Do you see how each recursive call has all of the information that it needs to complete its task?

Every invocation of sum is entirely self-contained. It doesn’t need to remember that the previous invocation was given a slightly longer input array. None of the previous state is required.

When a recursive function has this trait, a language supporting TCO is able to optimize the call stack by removing the previous invocation while adding the next invocation to the call stack. In other words, there only ever needs to be one or two sum frames on the stack at a time.

Without TCO, this sum example would create a call stack with 9 sum frames. The 9th context would return 55, which would be passed to the eighth context, which would return that same 55, which would be passed to the seventh context, etc.

From what I’ve read, the decision to exclude TCO from most popular language implementations is based on retaining the call stack for debugging purposes.

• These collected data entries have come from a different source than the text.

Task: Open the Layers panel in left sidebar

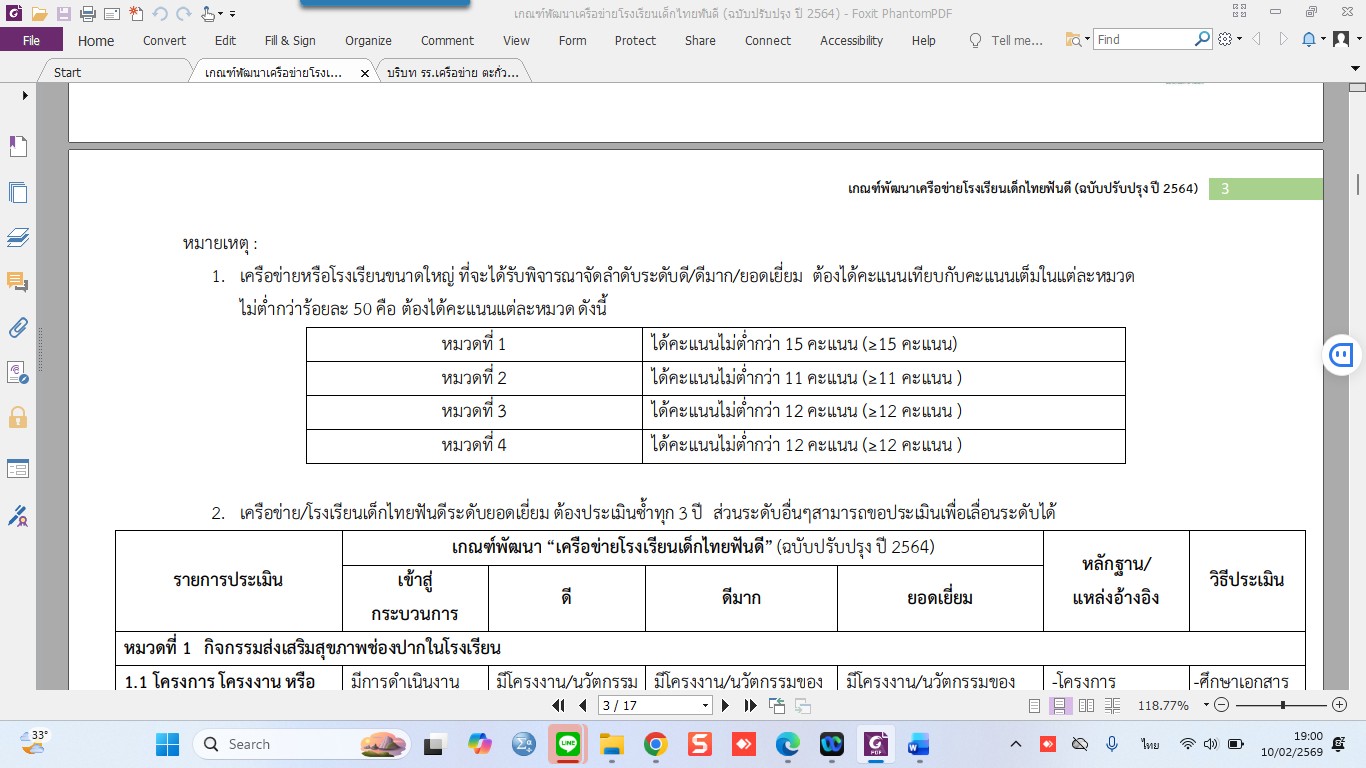Action: (x=18, y=237)
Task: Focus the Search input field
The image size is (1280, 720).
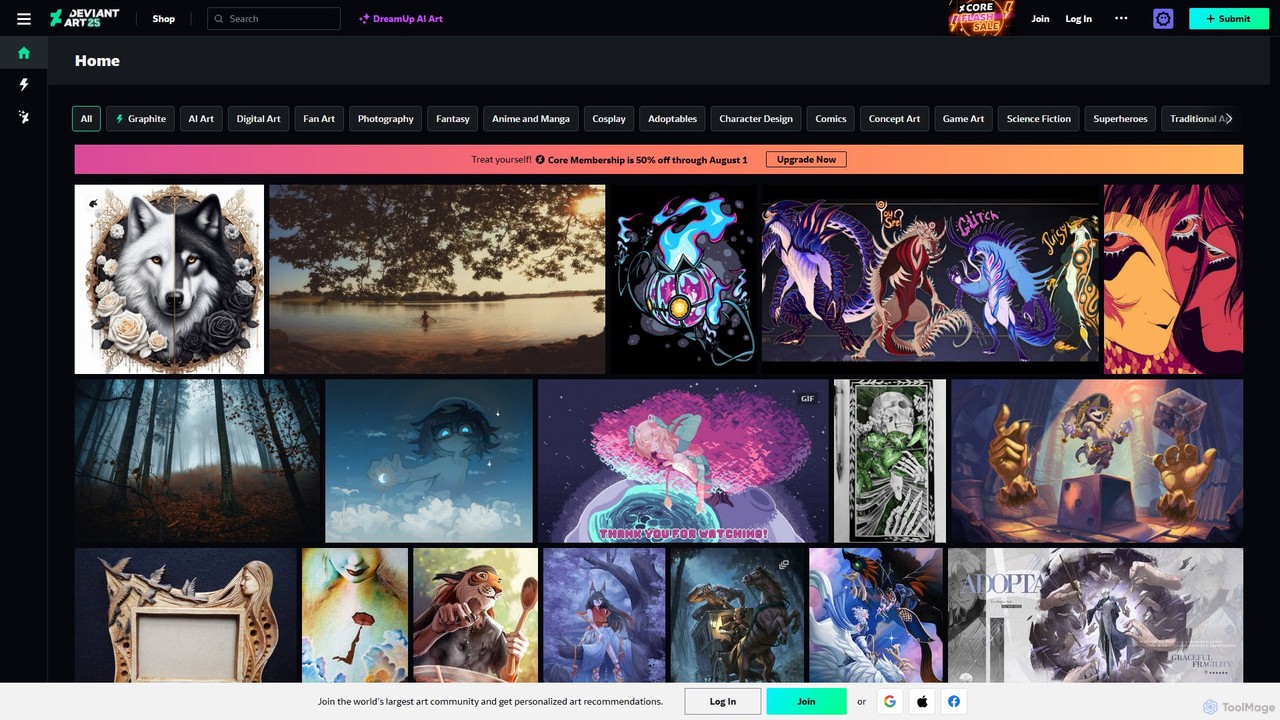Action: [280, 19]
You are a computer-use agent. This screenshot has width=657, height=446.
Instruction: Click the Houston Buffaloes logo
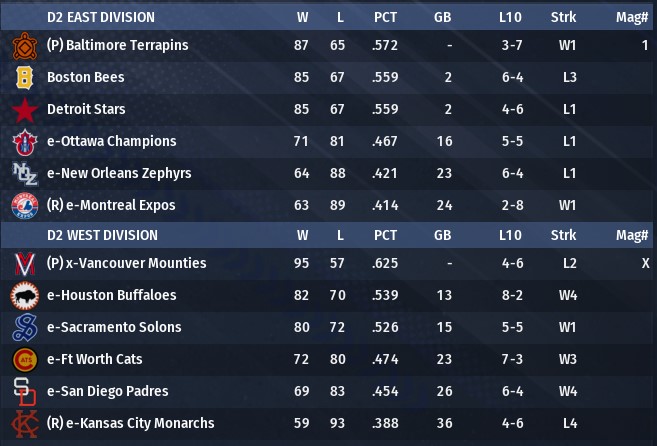(23, 296)
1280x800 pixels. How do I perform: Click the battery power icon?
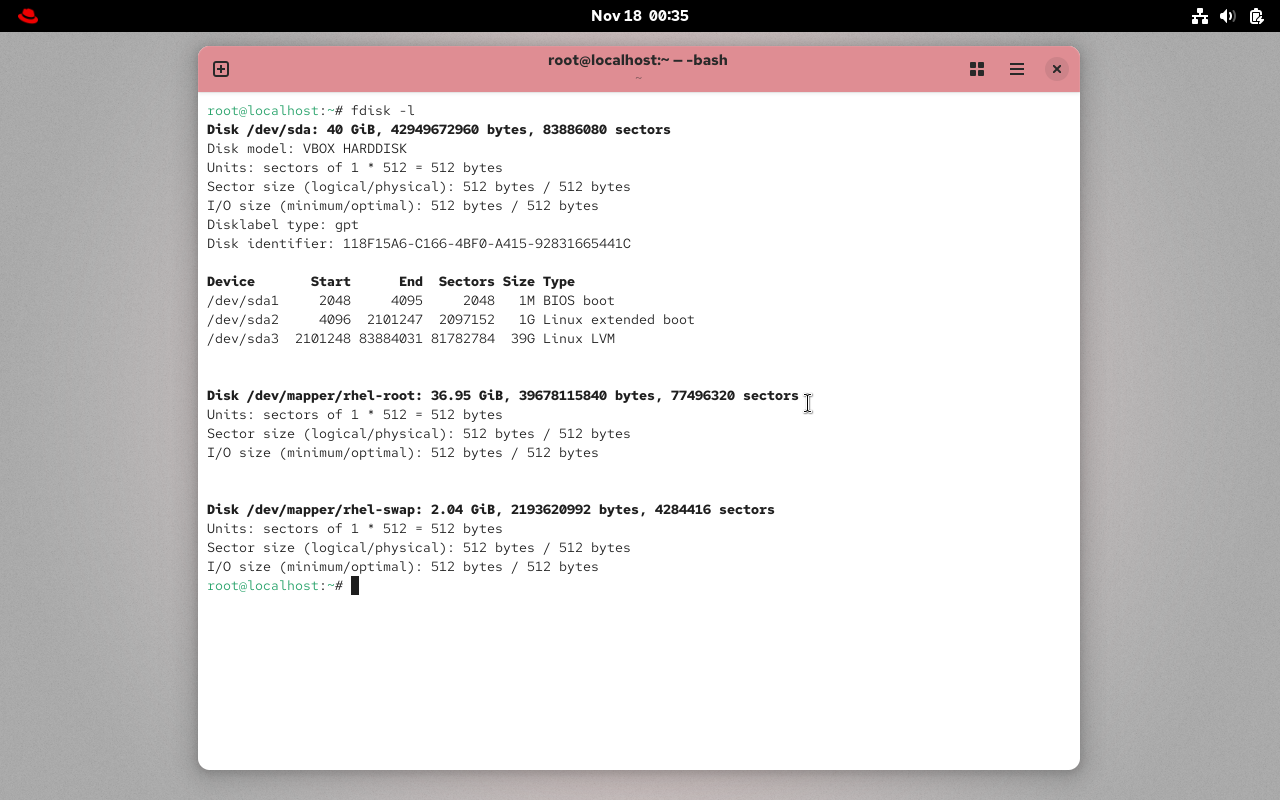click(1256, 16)
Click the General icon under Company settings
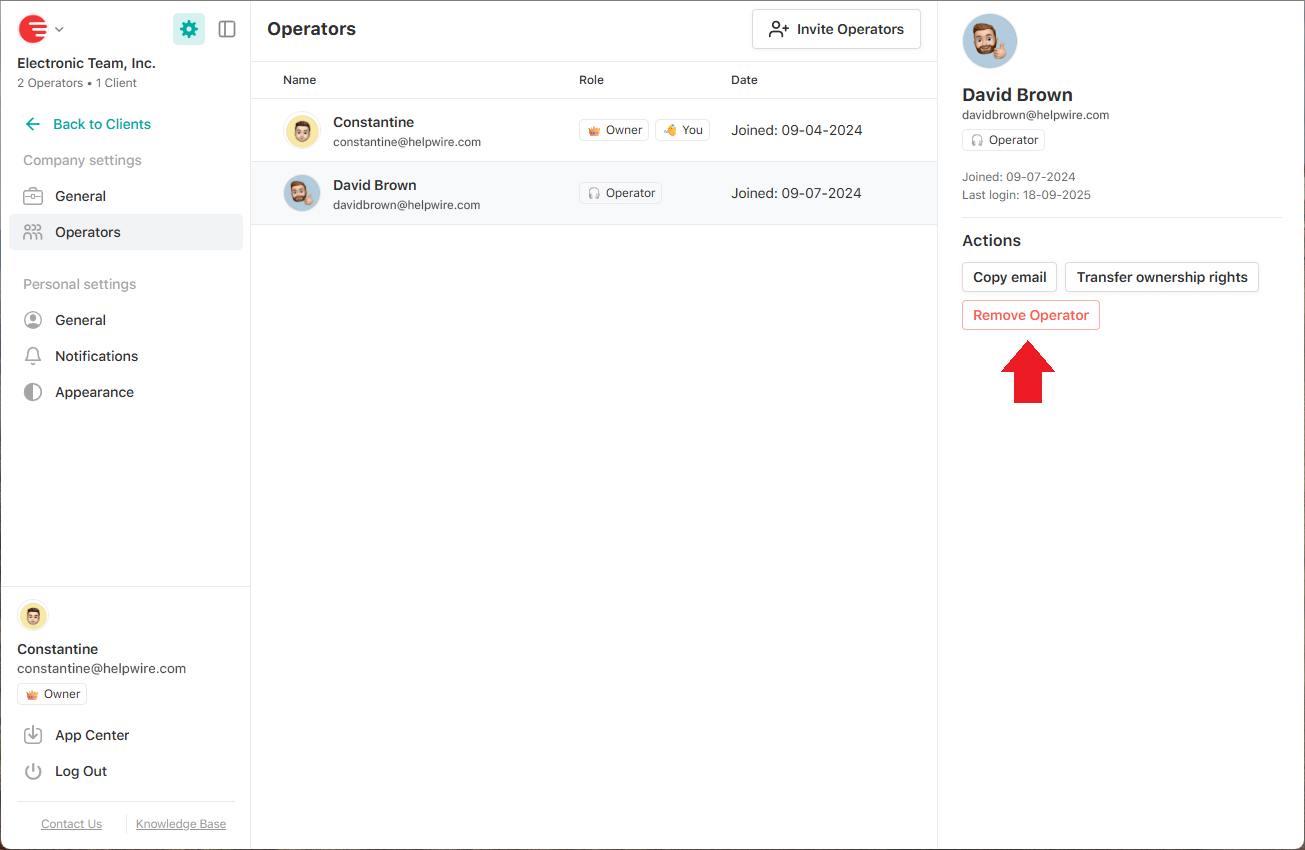Viewport: 1305px width, 850px height. click(34, 195)
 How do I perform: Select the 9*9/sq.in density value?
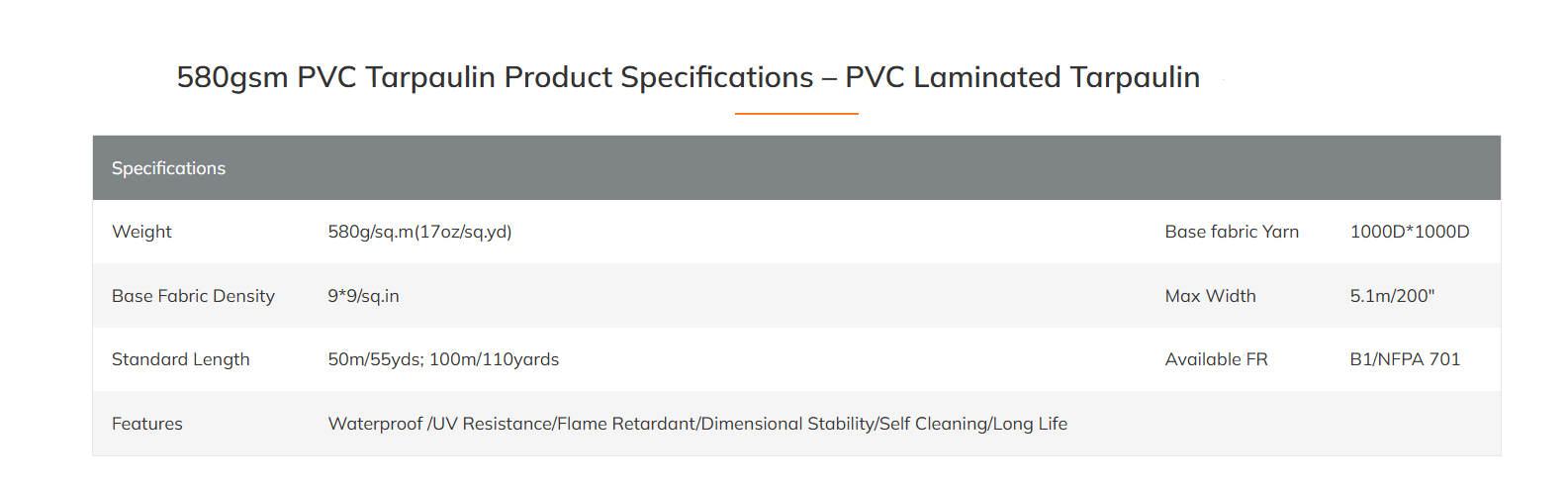point(363,296)
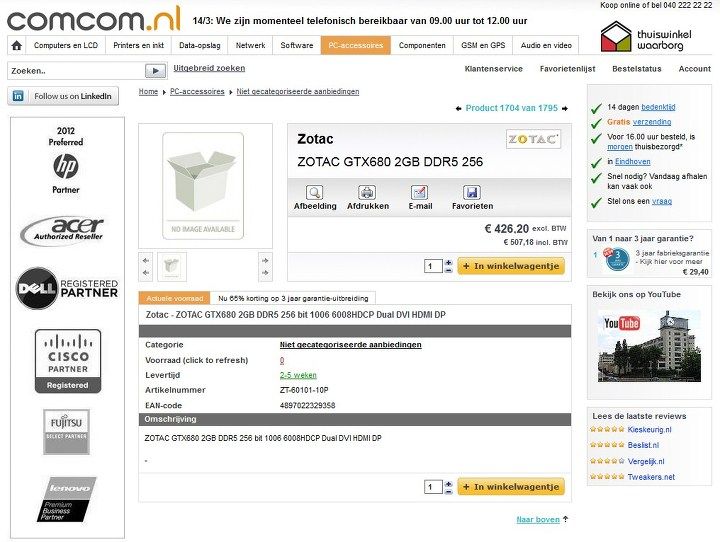The image size is (720, 542).
Task: Submit search with play arrow button
Action: pos(155,71)
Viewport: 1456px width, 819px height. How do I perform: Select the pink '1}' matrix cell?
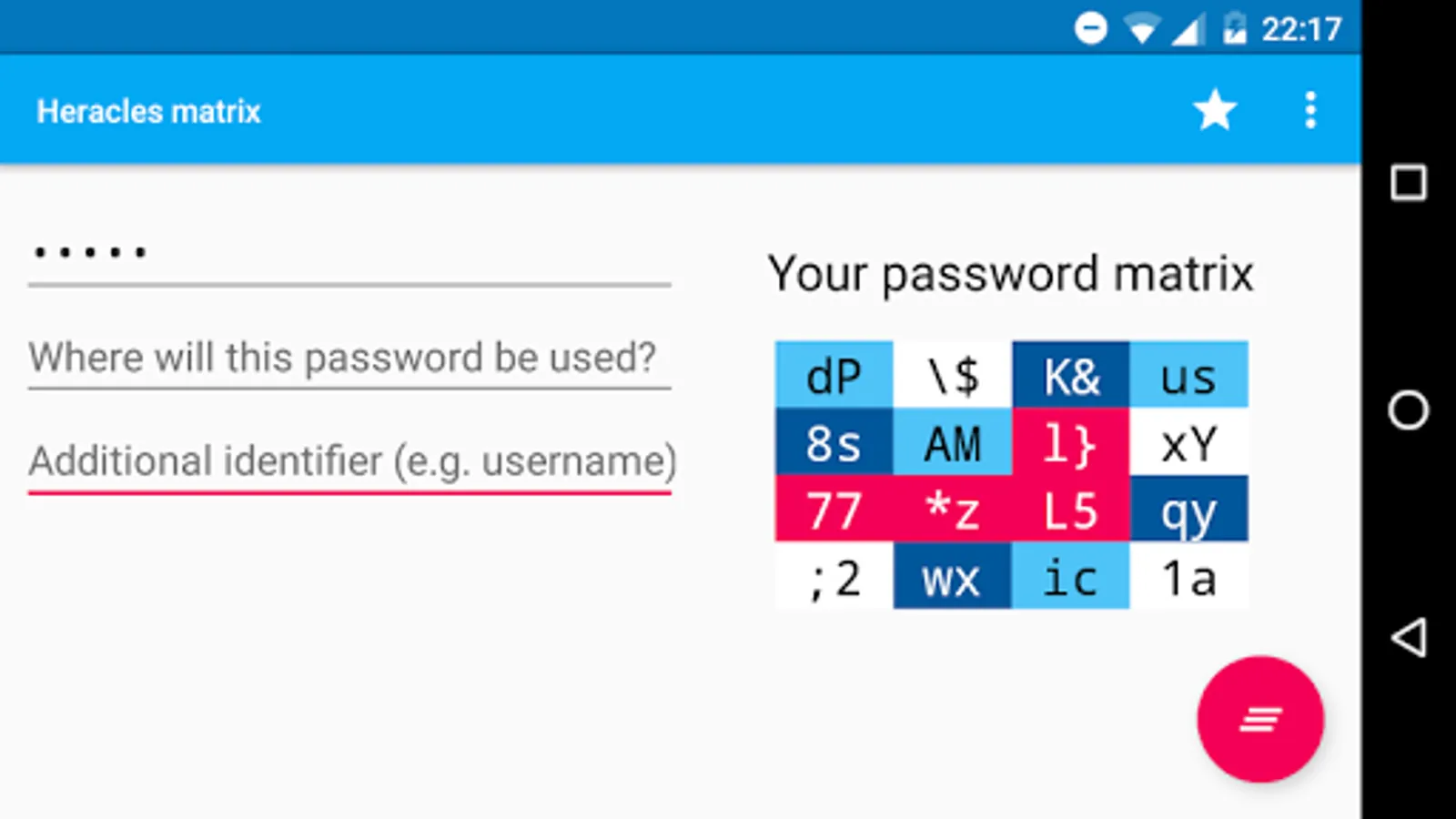(x=1070, y=441)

If you’re removing the reference to the previous execution context with each recursive call, you are not able to access the original stack trace in the event of an error.

Admittedly, I have not run into this as a legitimate problem when writing recursive functions. Tracking previous state is typically possible with a naive print that dumps whatever values you want from each invocation.

Due to the way recursive logic works, it can generally be tested with small, easily-understood inputs. This logic then scales up without any noteworthy changes as the input grows in size and/or complexity. For this reason, I’m not currently convinced that retaining a full stack trace justifies rejecting TCO.

## Tail Call Position

Personally, even if the language that I’m working with doesn’t support TCO, I often find myself gravitating toward writing proper tail calls anyway. The times when I don’t is typically for the benefit of readability.

Tail Call Position (TCP) is the position where a recursive call must be made for the recursive call to be considered a proper tail call. A proper tail call provides all of the necessary information to the recursive function such that the previous execution context could be completely destroyed without affecting the result of the current invocation.

Let’s look at our sum function from the previous section, which used a proper tail call.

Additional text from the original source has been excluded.